大阪府では、周囲の安全に関わる音や声が聞こえないほどの音量で、カーオーディオやイヤフォンなどを使用して運転することを禁じている。画像は大阪府道路交通規則より引用

 仮に直接的な規定がなくても、イヤフォンが事故原因の一因となれば過失と判断される可能性は十分にある。オープンイヤーイヤフォンは耳をふさがないことから、これに該当しないと思われるだろうが、トラブルになった際に一般的なイヤフォンと同等と扱われ、「オープンイヤーイヤフォンが事故原因ではない」と証明ができなければ法令違反に問われるリスクがある。トラブルを避けて安全運転を徹底するためにも、運転中のイヤフォン使用は避けるべきだ。

3点目:誤った装着方法では破損や紛失につながる

 オープンイヤーイヤフォンは、耳に引っ掛けたり、こめかみに当てたりする独特の装着方法が採用されている製品が多い。そのため、正しい位置に装着しないと、動作中にズレたり落下したりしやすくなる。特にランニングや通勤中の利用では、段差や振動によってイヤフォンが落下し、破損や紛失につながることもある。

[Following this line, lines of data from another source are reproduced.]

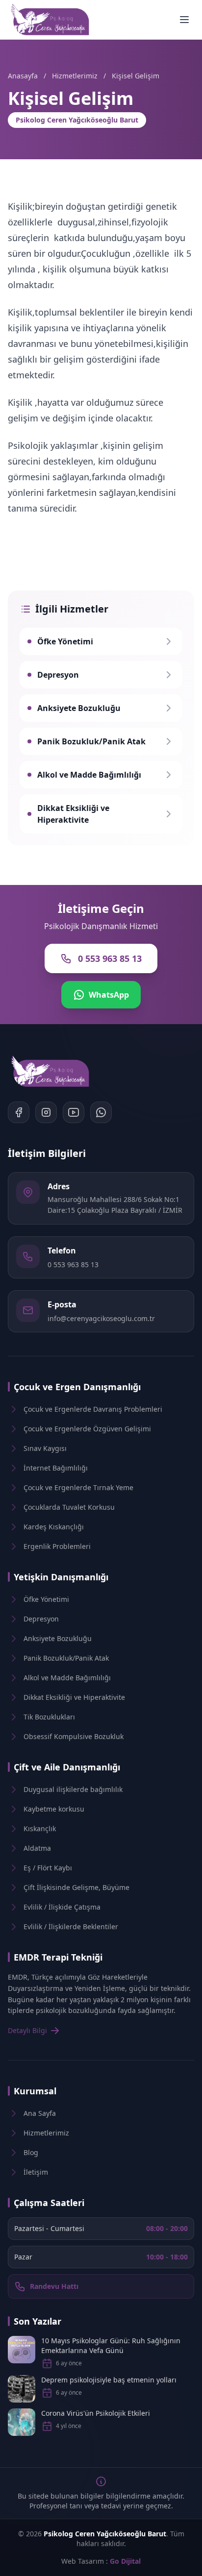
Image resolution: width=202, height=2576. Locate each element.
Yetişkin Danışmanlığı (61, 1577)
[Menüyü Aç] (184, 19)
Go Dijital (125, 2561)
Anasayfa (23, 75)
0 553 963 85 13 (73, 1264)
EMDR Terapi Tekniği (58, 1957)
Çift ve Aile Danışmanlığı (67, 1767)
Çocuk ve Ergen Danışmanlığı (77, 1387)
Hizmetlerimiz (75, 75)
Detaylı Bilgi (27, 2030)
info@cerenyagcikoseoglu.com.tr (101, 1318)
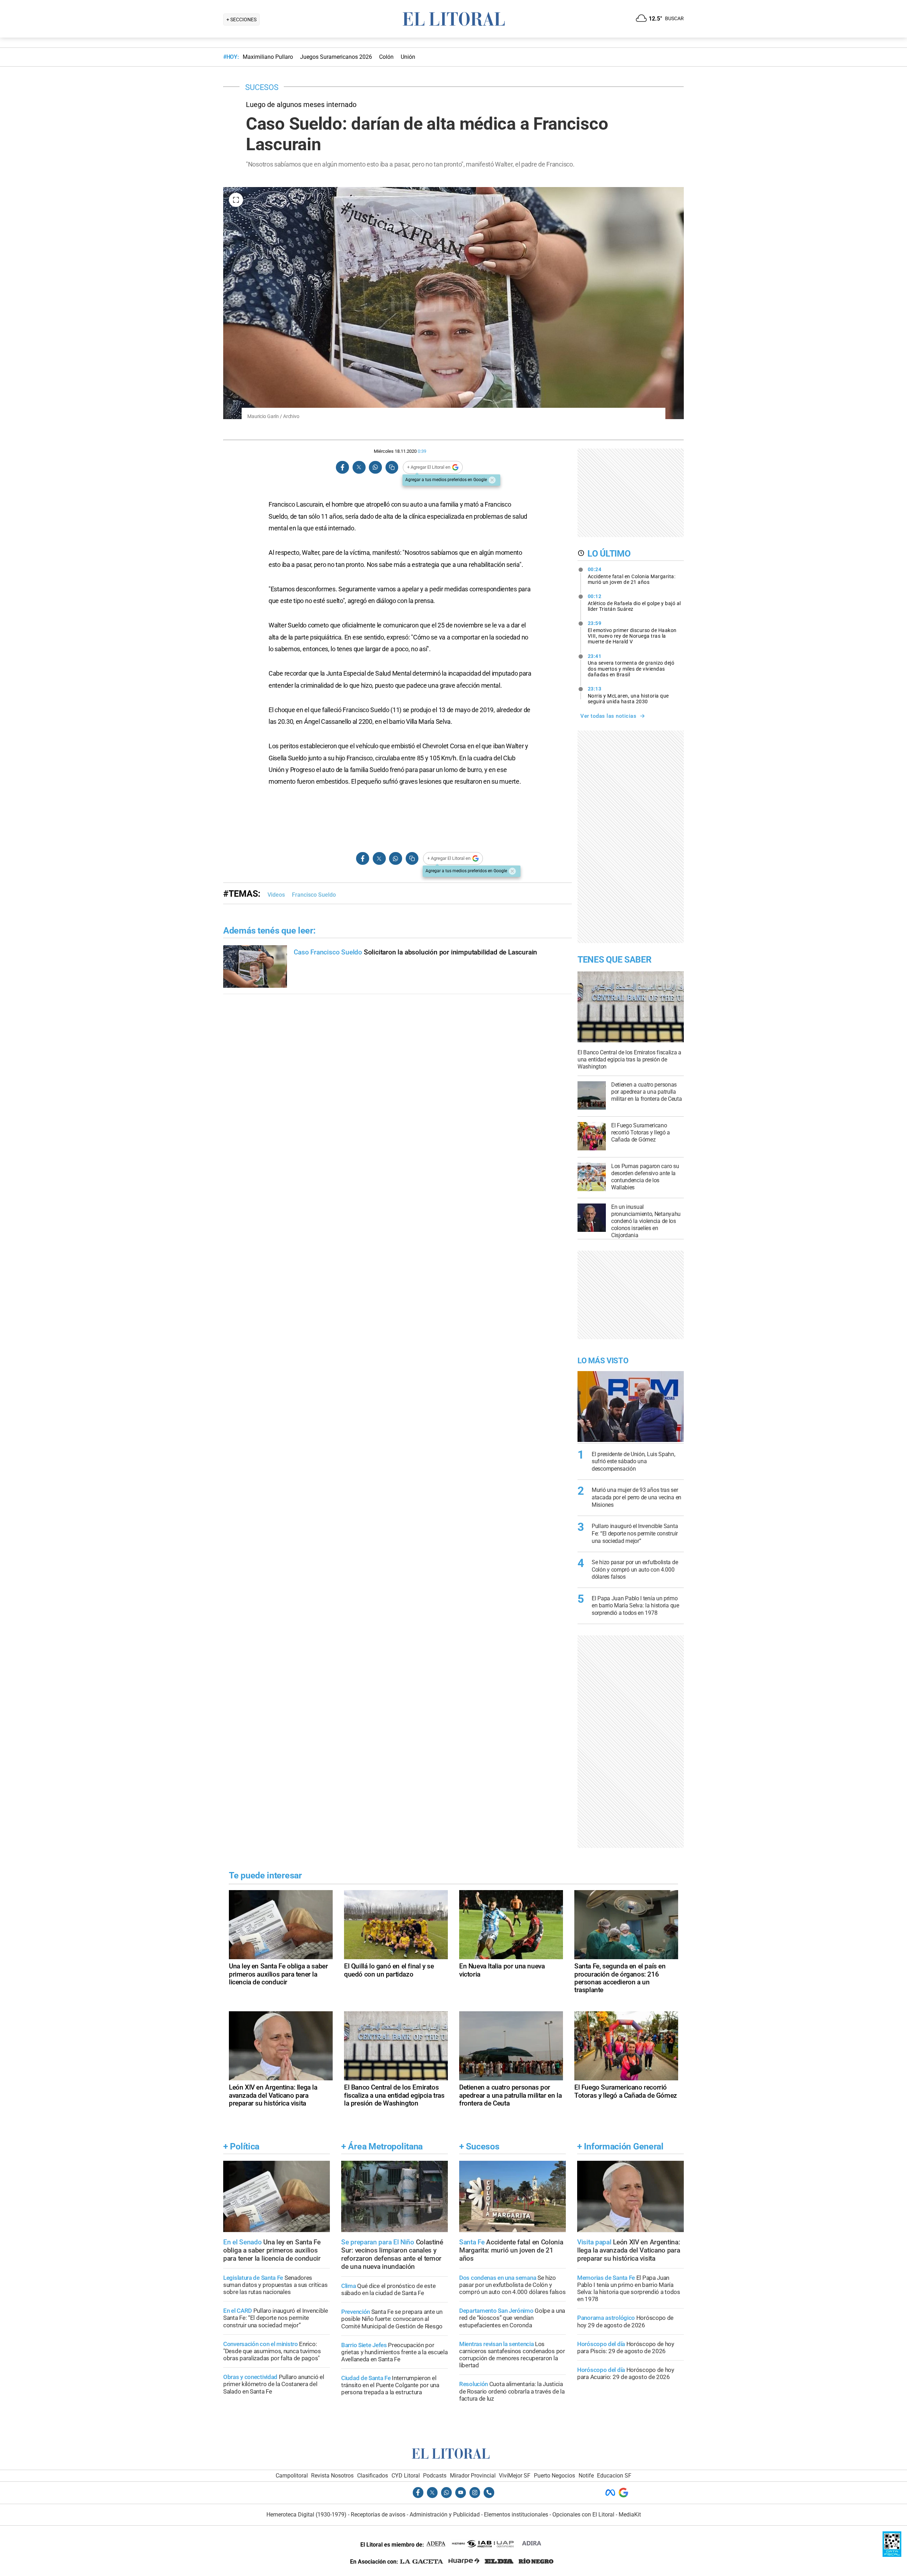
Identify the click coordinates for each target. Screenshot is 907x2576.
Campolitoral (292, 2475)
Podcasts (434, 2475)
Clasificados (372, 2475)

 また、無理な角度で装着するとイヤフォン自体のフレームに負荷がかかり、経年劣化を早めてしまうおそれもある。購入後に取扱説明書やメーカーの装着ガイドを確認し、自分の耳や頭の形に合った装着方法を習得することが重要だ。購入前の検討段階においても、正しい使い方を知っておく方がいい。さらに、普段から軽く頭を振って落ちないかをチェックする習慣をつけると、予期せぬトラブルを防ぎやすくなる。

4点目:大音量での長時間使用は避けるべき

 オープンイヤーイヤフォンは耳をふさがないため、聴覚へのダメージが少ないと思われがちだが、実際にはそうとは限らない。音を耳に届ける仕組みは耳をふさぐタイプのイヤフォンと同じであり、長時間の大音量再生は聴力に悪影響を与える可能性があり、難聴や耳鳴りの原因になりうる。

 特にオープンイヤーイヤフォンは音楽だけでなく、周囲の音も拾ってしまうため、周囲の騒音にかき消されないようにと音量を上げてしまいがちだが、その積み重ねが聴覚へのリスクを高める。1時間使用したら10分休憩を取る、音量は最大の60%未満に抑えるなど、利用者自身での工夫が必要だ。

5点目:着けっぱなしでの会話・接客は避けたい

 オープンイヤーイヤフォンは外音が聞こえるとはいえ、イヤフォンを装着したまま他人と会話したり、店員とやりとりするのは相手に失礼な印象を与える可能性がある。オープンイヤーイヤフォンの特性を理解していない人からすれば、オープンイヤーであろうとなかろうとイヤフォンであることに変わりはないため、「話をきちんと聞いていない」「集中していない」と思われる可能性がある。特にビジネスシーンや接客の場ではマナーとして外すのが望ましい。

耳をふさがない恩恵を受けられる一方で、使う側の「配慮」と「責任」が求められる

 このように、オープンイヤーイヤフォンは音楽や通話を快適に楽しみながらも、周囲の状況を把握できるというメリットがある。ただし、その利便性の裏には、使う側の「配慮」と「責任」が求められる。音漏れや安全性、マナー面に目を向け、状況に応じて使い分ける姿勢が必要だ。また、製品の特性を理解せずに使うと、イヤフォンそのものを落として紛失したり、思わぬ形で壊してしまったりする。単に「耳をふさがないから大丈夫」と安易に考えず、シーンに応じた正しい使い方を心掛けたい。